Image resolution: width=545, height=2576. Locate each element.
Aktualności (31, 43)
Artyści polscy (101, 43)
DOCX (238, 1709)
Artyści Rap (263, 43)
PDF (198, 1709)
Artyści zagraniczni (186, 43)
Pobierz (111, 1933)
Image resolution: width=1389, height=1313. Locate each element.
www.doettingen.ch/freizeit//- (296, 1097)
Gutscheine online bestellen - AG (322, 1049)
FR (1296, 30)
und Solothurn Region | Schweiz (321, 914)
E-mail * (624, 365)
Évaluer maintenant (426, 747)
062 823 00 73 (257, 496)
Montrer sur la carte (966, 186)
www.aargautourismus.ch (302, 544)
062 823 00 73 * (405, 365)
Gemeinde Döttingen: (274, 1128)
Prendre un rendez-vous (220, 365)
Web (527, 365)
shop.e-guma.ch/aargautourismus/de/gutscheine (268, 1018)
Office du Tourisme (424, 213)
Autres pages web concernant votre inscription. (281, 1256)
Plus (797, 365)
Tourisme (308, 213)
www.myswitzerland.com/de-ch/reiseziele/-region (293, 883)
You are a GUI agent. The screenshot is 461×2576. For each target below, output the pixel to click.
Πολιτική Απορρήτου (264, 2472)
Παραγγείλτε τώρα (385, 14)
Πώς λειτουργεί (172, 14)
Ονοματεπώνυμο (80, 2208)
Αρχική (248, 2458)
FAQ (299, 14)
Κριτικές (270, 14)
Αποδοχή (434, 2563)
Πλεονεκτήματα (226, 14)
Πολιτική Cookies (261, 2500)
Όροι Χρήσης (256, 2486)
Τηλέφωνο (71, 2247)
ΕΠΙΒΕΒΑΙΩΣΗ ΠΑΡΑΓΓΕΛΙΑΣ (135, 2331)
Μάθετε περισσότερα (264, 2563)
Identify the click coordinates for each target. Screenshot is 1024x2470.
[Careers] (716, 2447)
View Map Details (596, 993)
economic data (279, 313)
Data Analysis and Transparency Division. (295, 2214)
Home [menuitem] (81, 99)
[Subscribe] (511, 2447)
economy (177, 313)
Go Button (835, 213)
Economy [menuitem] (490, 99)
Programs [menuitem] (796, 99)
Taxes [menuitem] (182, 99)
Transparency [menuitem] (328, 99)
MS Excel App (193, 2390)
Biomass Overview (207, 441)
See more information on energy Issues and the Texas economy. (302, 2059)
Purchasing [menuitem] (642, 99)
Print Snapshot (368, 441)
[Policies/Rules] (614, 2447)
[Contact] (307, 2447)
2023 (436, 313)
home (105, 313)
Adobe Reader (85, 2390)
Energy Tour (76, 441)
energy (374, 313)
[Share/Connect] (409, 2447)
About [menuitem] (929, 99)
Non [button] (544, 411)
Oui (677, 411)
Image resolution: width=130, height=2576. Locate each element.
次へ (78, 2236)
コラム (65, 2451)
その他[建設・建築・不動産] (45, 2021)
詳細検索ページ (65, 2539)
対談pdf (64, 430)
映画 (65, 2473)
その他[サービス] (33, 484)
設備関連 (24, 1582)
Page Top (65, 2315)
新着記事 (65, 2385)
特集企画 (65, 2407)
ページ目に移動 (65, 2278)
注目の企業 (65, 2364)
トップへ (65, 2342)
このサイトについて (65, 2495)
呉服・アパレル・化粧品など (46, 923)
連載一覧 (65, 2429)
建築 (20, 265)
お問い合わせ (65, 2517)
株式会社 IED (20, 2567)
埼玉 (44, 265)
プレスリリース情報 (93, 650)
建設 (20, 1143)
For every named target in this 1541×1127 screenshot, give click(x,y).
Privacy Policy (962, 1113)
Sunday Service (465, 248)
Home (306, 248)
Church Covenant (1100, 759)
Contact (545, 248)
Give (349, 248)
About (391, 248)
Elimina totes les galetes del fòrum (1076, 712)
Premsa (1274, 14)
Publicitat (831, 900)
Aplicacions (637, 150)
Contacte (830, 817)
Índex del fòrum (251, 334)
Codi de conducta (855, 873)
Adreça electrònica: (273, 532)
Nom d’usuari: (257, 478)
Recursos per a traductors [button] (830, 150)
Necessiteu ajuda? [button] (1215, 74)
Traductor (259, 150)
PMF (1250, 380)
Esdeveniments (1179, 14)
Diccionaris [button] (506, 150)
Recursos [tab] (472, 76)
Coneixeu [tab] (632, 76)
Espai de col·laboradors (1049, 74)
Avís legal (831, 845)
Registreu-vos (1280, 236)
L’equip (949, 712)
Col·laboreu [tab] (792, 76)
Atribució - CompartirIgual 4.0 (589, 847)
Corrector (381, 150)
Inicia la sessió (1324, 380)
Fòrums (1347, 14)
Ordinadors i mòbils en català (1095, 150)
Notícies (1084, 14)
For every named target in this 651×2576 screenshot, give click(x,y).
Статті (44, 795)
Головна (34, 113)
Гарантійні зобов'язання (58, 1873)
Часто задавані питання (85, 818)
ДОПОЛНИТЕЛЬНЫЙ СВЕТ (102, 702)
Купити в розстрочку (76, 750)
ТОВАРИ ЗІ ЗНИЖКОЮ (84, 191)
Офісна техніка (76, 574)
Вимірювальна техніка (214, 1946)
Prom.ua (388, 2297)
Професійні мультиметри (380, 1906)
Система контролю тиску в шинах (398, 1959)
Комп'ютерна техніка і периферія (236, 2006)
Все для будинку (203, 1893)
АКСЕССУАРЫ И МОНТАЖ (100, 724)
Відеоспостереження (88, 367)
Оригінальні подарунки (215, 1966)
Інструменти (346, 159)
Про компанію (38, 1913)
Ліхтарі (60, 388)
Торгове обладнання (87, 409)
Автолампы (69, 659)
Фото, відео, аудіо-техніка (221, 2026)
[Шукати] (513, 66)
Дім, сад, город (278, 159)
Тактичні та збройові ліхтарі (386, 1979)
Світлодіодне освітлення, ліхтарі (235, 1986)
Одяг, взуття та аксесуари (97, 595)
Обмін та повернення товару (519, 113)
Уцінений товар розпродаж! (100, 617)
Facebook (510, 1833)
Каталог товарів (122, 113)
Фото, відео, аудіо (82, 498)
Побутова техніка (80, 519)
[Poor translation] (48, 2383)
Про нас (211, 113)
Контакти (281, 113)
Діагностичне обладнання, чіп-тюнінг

(PROBLEM DETAILS) Rewrite all of the items above with "Print Snapshot" swapped for "Print Summary", keeping everything else the same.

(RESPONSE)
Image resolution: width=545, height=2576. Locate each element.
Aktualności (31, 43)
Artyści polscy (101, 43)
DOCX (238, 1709)
Artyści Rap (263, 43)
PDF (198, 1709)
Artyści zagraniczni (186, 43)
Pobierz (111, 1933)
Image resolution: width=1389, height=1313. Locate each element.
www.doettingen.ch/freizeit//- (296, 1097)
Gutscheine online bestellen - AG (322, 1049)
FR (1296, 30)
und Solothurn Region | Schweiz (321, 914)
E-mail * (624, 365)
Évaluer maintenant (426, 747)
062 823 00 73 (257, 496)
Montrer sur la carte (966, 186)
www.aargautourismus.ch (302, 544)
062 823 00 73 * (405, 365)
Gemeinde Döttingen: (274, 1128)
Prendre un rendez-vous (220, 365)
Web (527, 365)
shop.e-guma.ch/aargautourismus/de/gutscheine (268, 1018)
Office du Tourisme (424, 213)
Autres pages web concernant votre inscription. (281, 1256)
Plus (797, 365)
Tourisme (308, 213)
www.myswitzerland.com/de-ch/reiseziele/-region (293, 883)
You are a GUI agent. The screenshot is 461×2576. For each target below, output the pixel to click.
Πολιτική Απορρήτου (264, 2472)
Παραγγείλτε τώρα (385, 14)
Πώς λειτουργεί (172, 14)
Ονοματεπώνυμο (80, 2208)
Αρχική (248, 2458)
FAQ (299, 14)
Κριτικές (270, 14)
Αποδοχή (434, 2563)
Πλεονεκτήματα (226, 14)
Πολιτική Cookies (261, 2500)
Όροι Χρήσης (256, 2486)
Τηλέφωνο (71, 2247)
ΕΠΙΒΕΒΑΙΩΣΗ ΠΑΡΑΓΓΕΛΙΑΣ (135, 2331)
Μάθετε περισσότερα (264, 2563)
Identify the click coordinates for each target. Screenshot is 1024x2470.
[Careers] (716, 2447)
View Map Details (596, 993)
economic data (279, 313)
Data Analysis and Transparency Division. (295, 2214)
Home [menuitem] (81, 99)
[Subscribe] (511, 2447)
economy (177, 313)
Go Button (835, 213)
Economy [menuitem] (490, 99)
Programs [menuitem] (796, 99)
Taxes [menuitem] (182, 99)
Transparency [menuitem] (328, 99)
MS Excel App (193, 2390)
Biomass Overview (207, 441)
See more information on energy Issues and the Texas economy. (302, 2059)
Purchasing [menuitem] (642, 99)
Print Summary (368, 441)
[Policies/Rules] (614, 2447)
[Contact] (307, 2447)
2023 (436, 313)
home (105, 313)
Adobe Reader (85, 2390)
Energy Tour (76, 441)
energy (374, 313)
[Share/Connect] (409, 2447)
About [menuitem] (929, 99)
Non [button] (544, 411)
Oui (677, 411)
Image resolution: width=130, height=2576. Locate each element.
次へ (78, 2236)
コラム (65, 2451)
その他[建設・建築・不動産] (45, 2021)
詳細検索ページ (65, 2539)
対談pdf (64, 430)
映画 (65, 2473)
その他[サービス] (33, 484)
設備関連 (24, 1582)
Page Top (65, 2315)
新着記事 (65, 2385)
特集企画 (65, 2407)
ページ目に移動 (65, 2278)
注目の企業 (65, 2364)
トップへ (65, 2342)
このサイトについて (65, 2495)
呉服・アパレル・化粧品など (46, 923)
連載一覧 (65, 2429)
建築 (20, 265)
お問い合わせ (65, 2517)
株式会社 IED (20, 2567)
埼玉 (44, 265)
プレスリリース情報 (93, 650)
建設 (20, 1143)
For every named target in this 1541×1127 screenshot, give click(x,y).
Privacy Policy (962, 1113)
Sunday Service (465, 248)
Home (306, 248)
Church Covenant (1100, 759)
Contact (545, 248)
Give (349, 248)
About (391, 248)
Elimina totes les galetes del fòrum (1076, 712)
Premsa (1274, 14)
Publicitat (831, 900)
Aplicacions (637, 150)
Contacte (830, 817)
Índex del fòrum (251, 334)
Codi de conducta (855, 873)
Adreça electrònica: (273, 532)
Nom d’usuari: (257, 478)
Recursos per a traductors [button] (830, 150)
Necessiteu ajuda? [button] (1215, 74)
Traductor (259, 150)
PMF (1250, 380)
Esdeveniments (1179, 14)
Diccionaris [button] (506, 150)
Recursos [tab] (472, 76)
Coneixeu [tab] (632, 76)
Espai de col·laboradors (1049, 74)
Avís legal (831, 845)
Registreu-vos (1280, 236)
L’equip (949, 712)
Col·laboreu [tab] (792, 76)
Atribució - CompartirIgual 4.0 (589, 847)
Corrector (381, 150)
Inicia la sessió (1324, 380)
Fòrums (1347, 14)
Ordinadors i mòbils en català (1095, 150)
Notícies (1084, 14)
For every named target in this 651×2576 screenshot, give click(x,y).
Статті (44, 795)
Головна (34, 113)
Гарантійні зобов'язання (58, 1873)
Часто задавані питання (85, 818)
ДОПОЛНИТЕЛЬНЫЙ СВЕТ (102, 702)
Купити в розстрочку (76, 750)
ТОВАРИ ЗІ ЗНИЖКОЮ (84, 191)
Офісна техніка (76, 574)
Вимірювальна техніка (214, 1946)
Prom.ua (388, 2297)
Професійні мультиметри (380, 1906)
Система контролю тиску в шинах (398, 1959)
Комп'ютерна техніка і периферія (236, 2006)
Все для будинку (203, 1893)
АКСЕССУАРЫ И МОНТАЖ (100, 724)
Відеоспостереження (88, 367)
Оригінальні подарунки (215, 1966)
Інструменти (346, 159)
Про компанію (38, 1913)
Ліхтарі (60, 388)
Торгове обладнання (87, 409)
Автолампы (69, 659)
Фото, відео, аудіо-техніка (221, 2026)
[Шукати] (513, 66)
Дім, сад, город (278, 159)
Тактичні та збройові ліхтарі (386, 1979)
Світлодіодне освітлення, ліхтарі (235, 1986)
Одяг, взуття та аксесуари (97, 595)
Обмін та повернення товару (519, 113)
Уцінений товар розпродаж! (100, 617)
Facebook (510, 1833)
Каталог товарів (122, 113)
Фото, відео, аудіо (82, 498)
Побутова техніка (80, 519)
[Poor translation] (48, 2383)
Про нас (211, 113)
Контакти (281, 113)
Діагностичне обладнання, чіп-тюнінг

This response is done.